== Segment start ==
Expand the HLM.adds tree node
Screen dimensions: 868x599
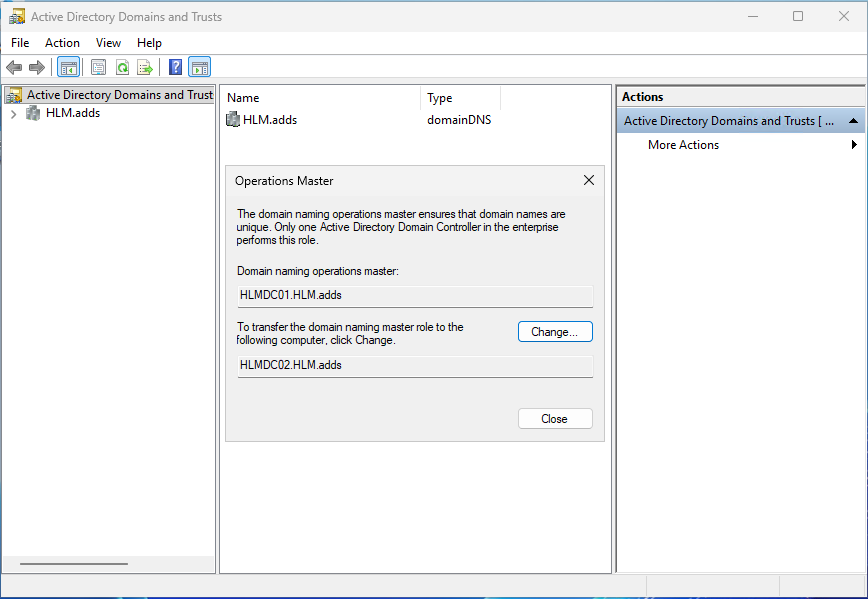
== Segment end ==
== Segment start ==
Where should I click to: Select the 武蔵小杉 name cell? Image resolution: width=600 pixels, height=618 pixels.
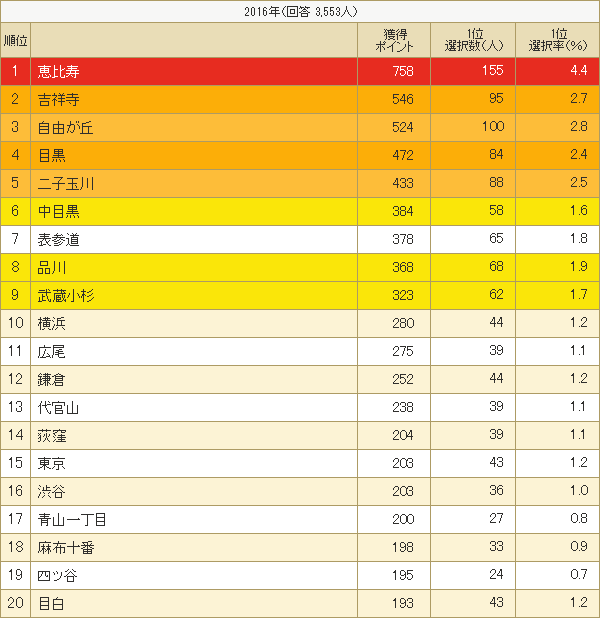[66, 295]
== Segment end ==
== Segment start ==
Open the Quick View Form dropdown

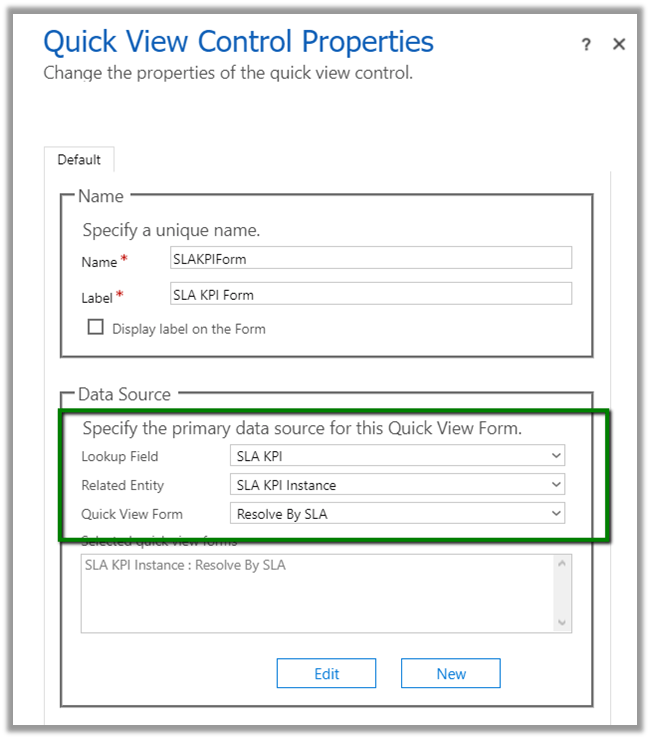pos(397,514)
== Segment end ==
# Prompt
The range runs from the line with "Expand the HLM.adds tree node" up to and including the line with "Screen dimensions: 868x599" in the listing above; please write out exactly those lines and nothing more.

# Exercise output
Expand the HLM.adds tree node
Screen dimensions: 868x599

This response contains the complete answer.